→ **Records shown**:

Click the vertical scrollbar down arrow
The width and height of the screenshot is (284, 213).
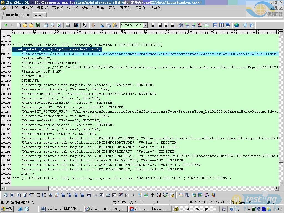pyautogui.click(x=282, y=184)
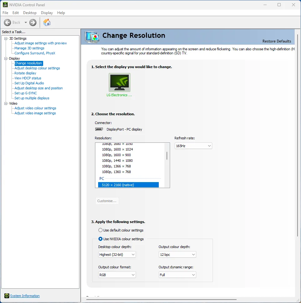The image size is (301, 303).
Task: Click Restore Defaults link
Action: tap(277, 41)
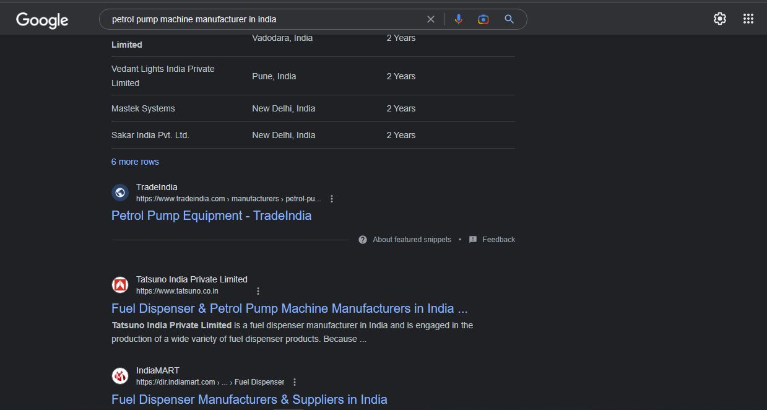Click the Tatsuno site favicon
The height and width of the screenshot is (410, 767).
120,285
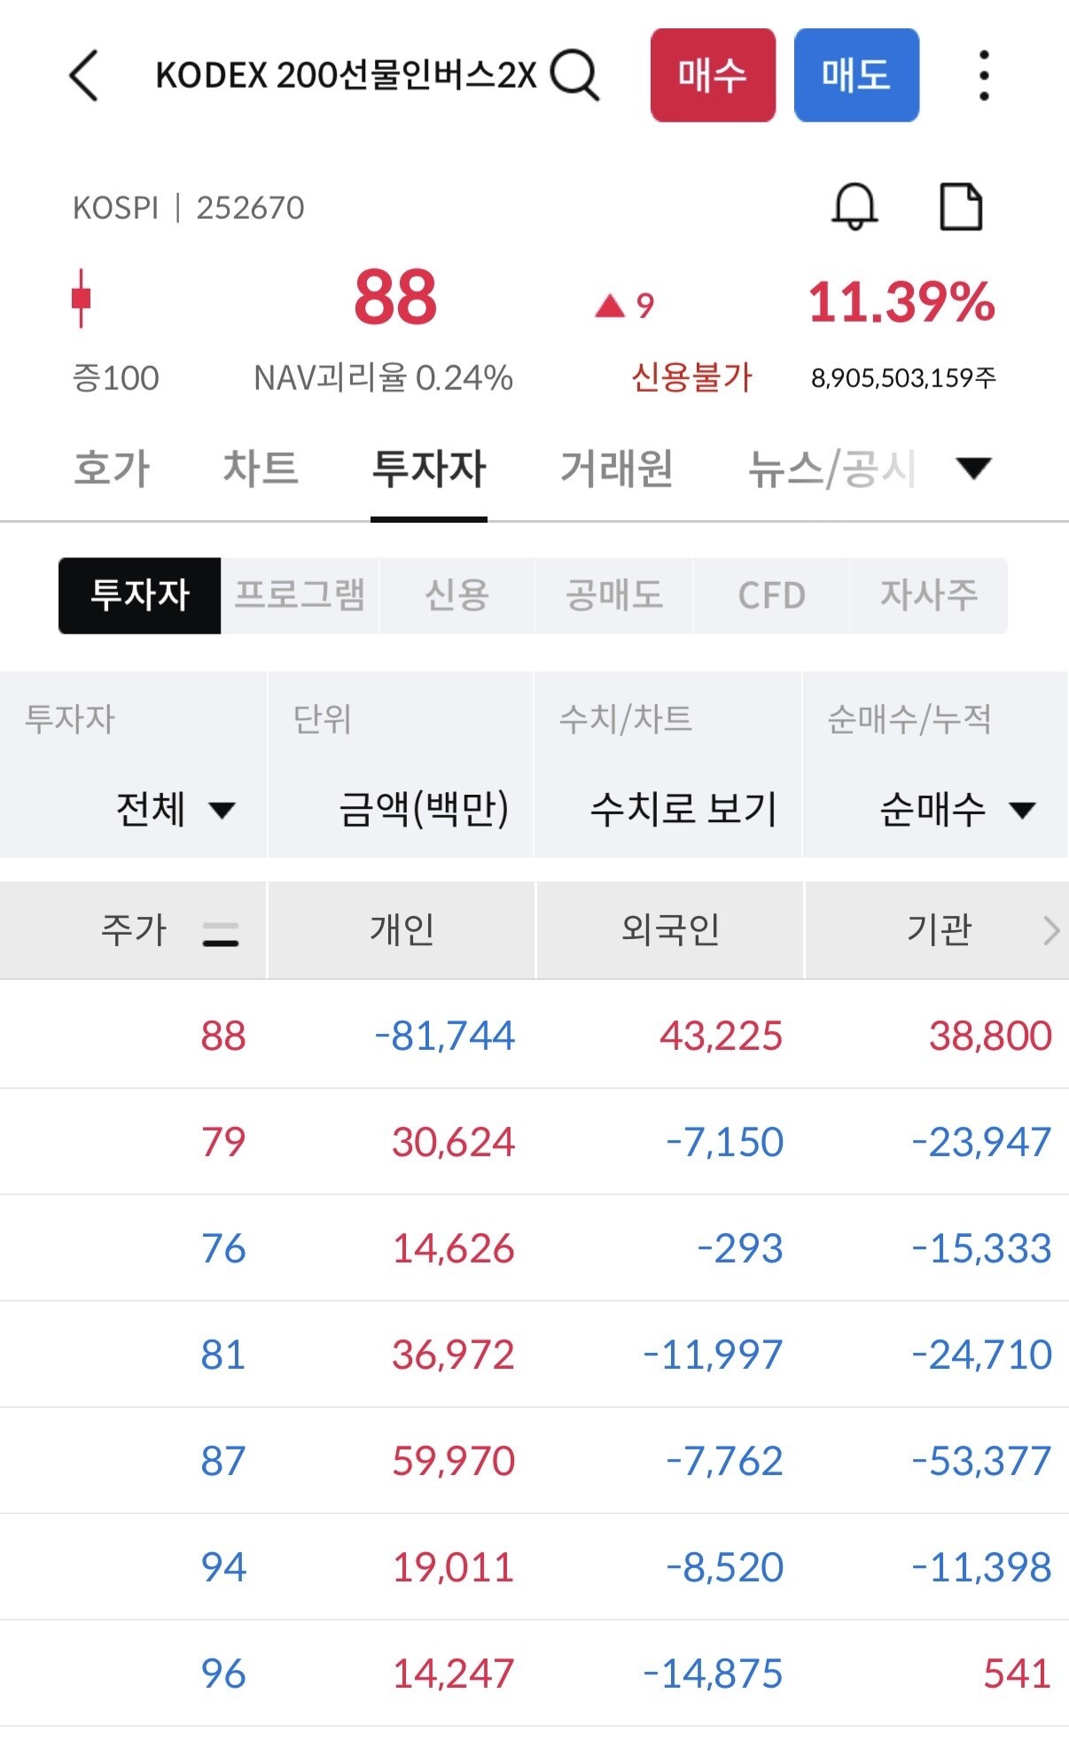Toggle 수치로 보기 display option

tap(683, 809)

==

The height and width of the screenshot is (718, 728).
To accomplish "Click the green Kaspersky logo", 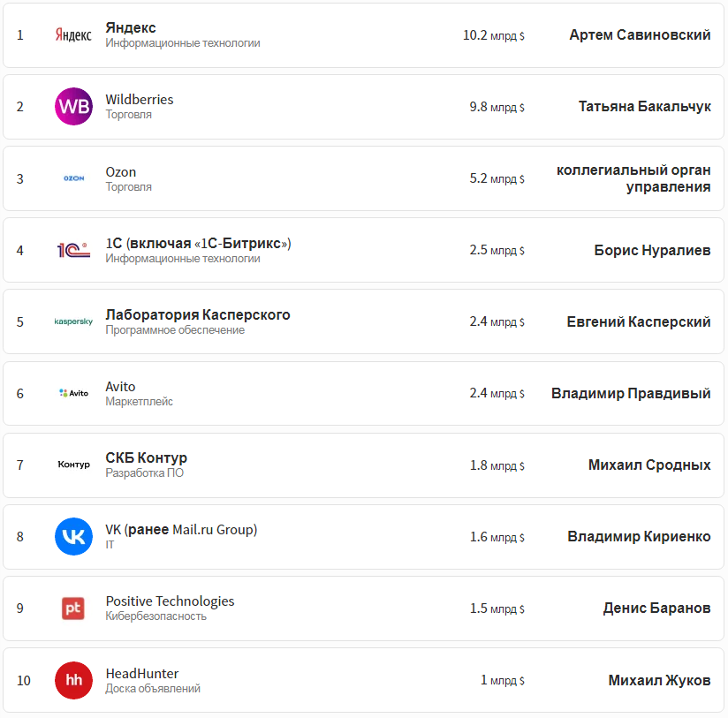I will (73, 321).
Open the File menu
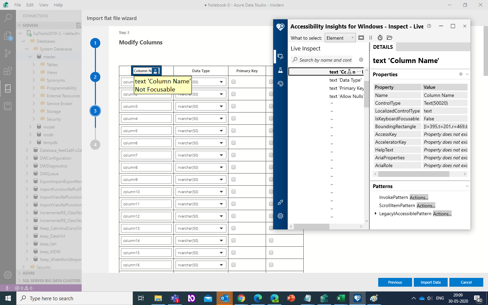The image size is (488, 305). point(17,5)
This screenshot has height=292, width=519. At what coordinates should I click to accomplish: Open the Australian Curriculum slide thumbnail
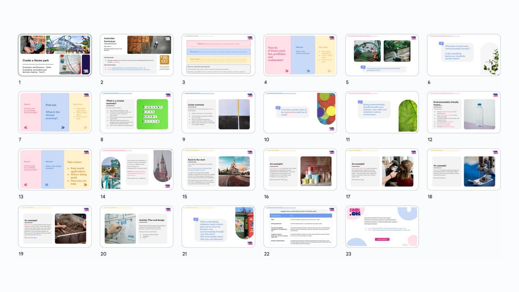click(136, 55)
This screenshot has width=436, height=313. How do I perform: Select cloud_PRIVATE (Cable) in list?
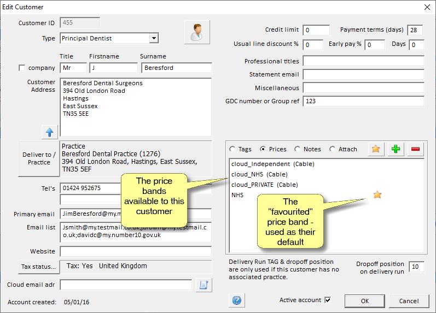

...

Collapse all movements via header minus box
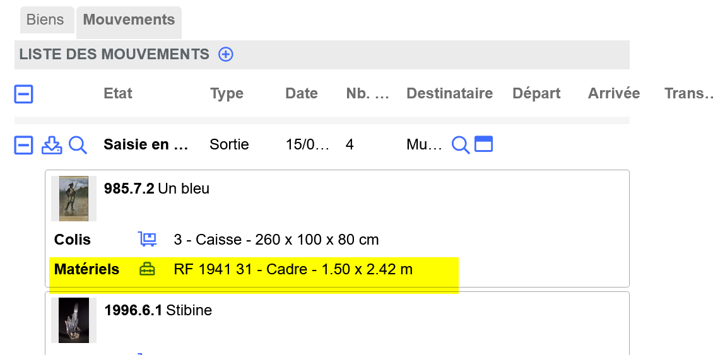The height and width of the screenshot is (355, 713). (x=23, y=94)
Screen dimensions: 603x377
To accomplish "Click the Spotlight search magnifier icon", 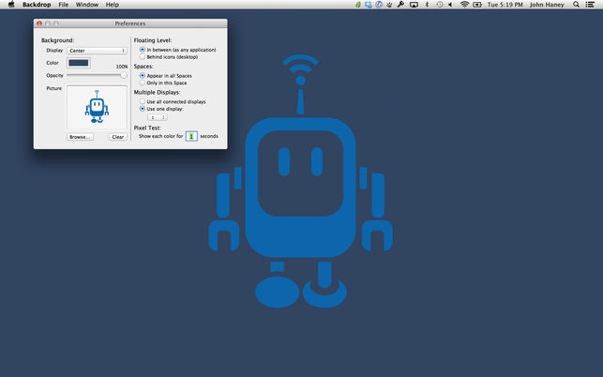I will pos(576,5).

→ **What is required**: In the listing above, find the line containing "Open the File menu" and the line containing "This screenshot has width=436, height=313.", then print exactly those two lines and every line between them, minus the pictures.

→ **Result of this task**:
Open the File menu
The image size is (488, 305). point(17,5)
This screenshot has height=292, width=519. At what coordinates should I click to accomplish: Open the Australian Curriculum slide thumbnail
click(136, 55)
This screenshot has width=436, height=313. How do I perform: Select cloud_PRIVATE (Cable) in list?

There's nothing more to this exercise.